Print the line that contains "Task: Toggle Receive Shadows checkbox" and every line that follows it in the data below, ending with the final line; include nothing else.

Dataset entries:
--- --- ---

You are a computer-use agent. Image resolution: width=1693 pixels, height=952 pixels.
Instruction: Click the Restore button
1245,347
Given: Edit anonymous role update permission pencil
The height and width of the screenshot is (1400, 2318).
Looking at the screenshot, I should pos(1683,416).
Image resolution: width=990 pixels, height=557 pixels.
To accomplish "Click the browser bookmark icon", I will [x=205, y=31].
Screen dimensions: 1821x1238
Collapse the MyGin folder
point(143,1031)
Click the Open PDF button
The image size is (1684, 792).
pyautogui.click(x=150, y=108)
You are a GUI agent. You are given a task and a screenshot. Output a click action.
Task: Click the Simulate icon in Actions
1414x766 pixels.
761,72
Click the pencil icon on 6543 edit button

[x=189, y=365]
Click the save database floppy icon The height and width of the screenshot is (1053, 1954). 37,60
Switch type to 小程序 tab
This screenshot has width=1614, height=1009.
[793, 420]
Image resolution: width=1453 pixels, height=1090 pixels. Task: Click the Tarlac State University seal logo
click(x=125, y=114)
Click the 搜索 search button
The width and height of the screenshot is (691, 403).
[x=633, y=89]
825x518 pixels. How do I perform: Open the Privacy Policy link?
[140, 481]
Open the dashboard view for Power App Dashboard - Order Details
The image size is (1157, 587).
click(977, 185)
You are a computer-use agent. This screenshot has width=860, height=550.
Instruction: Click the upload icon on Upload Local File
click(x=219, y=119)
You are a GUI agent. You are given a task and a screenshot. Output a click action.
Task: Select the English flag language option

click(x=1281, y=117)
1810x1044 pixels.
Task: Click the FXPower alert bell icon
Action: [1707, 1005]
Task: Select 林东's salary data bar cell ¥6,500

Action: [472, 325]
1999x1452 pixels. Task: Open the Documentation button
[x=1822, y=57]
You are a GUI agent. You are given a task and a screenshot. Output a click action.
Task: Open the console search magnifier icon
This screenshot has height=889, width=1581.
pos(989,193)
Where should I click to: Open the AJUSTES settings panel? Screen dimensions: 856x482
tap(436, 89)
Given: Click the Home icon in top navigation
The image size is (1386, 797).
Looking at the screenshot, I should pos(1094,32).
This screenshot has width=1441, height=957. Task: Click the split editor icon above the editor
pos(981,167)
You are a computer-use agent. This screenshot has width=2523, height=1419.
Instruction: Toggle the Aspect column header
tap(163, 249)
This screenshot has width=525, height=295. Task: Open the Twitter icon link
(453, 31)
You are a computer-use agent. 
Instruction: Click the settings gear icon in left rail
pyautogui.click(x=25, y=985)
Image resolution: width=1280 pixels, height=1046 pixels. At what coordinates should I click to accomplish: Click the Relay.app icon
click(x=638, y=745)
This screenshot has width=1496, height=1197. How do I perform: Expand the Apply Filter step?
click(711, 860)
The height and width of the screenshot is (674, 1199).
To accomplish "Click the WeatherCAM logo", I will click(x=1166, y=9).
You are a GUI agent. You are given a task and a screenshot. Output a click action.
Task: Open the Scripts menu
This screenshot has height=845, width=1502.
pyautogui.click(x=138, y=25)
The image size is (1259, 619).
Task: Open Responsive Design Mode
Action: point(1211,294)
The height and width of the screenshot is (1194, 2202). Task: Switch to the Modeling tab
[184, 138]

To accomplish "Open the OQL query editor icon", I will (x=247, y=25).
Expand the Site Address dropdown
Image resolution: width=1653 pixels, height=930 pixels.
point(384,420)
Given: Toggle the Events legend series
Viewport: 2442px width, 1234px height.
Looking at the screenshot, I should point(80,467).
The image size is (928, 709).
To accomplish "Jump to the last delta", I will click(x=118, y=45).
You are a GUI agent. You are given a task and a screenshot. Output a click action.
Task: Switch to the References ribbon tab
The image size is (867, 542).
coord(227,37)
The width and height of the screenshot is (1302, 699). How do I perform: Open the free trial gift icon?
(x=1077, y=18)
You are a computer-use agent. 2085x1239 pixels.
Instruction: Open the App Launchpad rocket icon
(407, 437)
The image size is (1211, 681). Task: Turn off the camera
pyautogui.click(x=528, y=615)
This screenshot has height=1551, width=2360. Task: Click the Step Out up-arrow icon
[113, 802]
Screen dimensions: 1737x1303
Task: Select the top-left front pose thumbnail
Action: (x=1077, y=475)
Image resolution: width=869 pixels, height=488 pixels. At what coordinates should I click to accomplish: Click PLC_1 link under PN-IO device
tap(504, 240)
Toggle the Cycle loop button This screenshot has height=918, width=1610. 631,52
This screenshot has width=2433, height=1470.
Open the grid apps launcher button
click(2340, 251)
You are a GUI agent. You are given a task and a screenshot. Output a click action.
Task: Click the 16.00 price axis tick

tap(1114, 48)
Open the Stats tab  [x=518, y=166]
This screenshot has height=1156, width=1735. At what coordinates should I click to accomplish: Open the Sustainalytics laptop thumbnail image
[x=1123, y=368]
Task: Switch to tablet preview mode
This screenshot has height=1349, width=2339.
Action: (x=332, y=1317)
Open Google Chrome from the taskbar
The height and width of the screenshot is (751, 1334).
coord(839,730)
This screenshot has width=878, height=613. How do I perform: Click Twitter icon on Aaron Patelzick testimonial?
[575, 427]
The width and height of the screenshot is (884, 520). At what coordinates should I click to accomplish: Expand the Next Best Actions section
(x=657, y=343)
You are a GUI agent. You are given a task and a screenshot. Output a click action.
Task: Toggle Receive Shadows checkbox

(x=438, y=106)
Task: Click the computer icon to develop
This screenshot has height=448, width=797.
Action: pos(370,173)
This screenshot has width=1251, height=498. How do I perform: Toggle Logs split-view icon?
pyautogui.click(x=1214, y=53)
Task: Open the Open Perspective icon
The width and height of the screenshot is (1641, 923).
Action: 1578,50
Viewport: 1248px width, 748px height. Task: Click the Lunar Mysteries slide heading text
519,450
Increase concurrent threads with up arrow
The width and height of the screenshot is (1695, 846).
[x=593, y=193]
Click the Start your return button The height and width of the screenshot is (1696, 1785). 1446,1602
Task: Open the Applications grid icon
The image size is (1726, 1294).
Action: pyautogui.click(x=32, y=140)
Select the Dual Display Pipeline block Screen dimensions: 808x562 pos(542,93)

--- --- ---

• RESPONSE TO THE TASK
Task: Toggle Receive Shadows checkbox

(x=438, y=106)
Task: Click the computer icon to develop
This screenshot has height=448, width=797.
Action: pos(370,173)
This screenshot has width=1251, height=498. How do I perform: Toggle Logs split-view icon?
pyautogui.click(x=1214, y=53)
Task: Open the Open Perspective icon
The width and height of the screenshot is (1641, 923).
Action: 1578,50
Viewport: 1248px width, 748px height. Task: Click the Lunar Mysteries slide heading text
519,450
Increase concurrent threads with up arrow
The width and height of the screenshot is (1695, 846).
[x=593, y=193]
Click the Start your return button The height and width of the screenshot is (1696, 1785). 1446,1602
Task: Open the Applications grid icon
The image size is (1726, 1294).
Action: pyautogui.click(x=32, y=140)
Select the Dual Display Pipeline block Screen dimensions: 808x562 pos(542,93)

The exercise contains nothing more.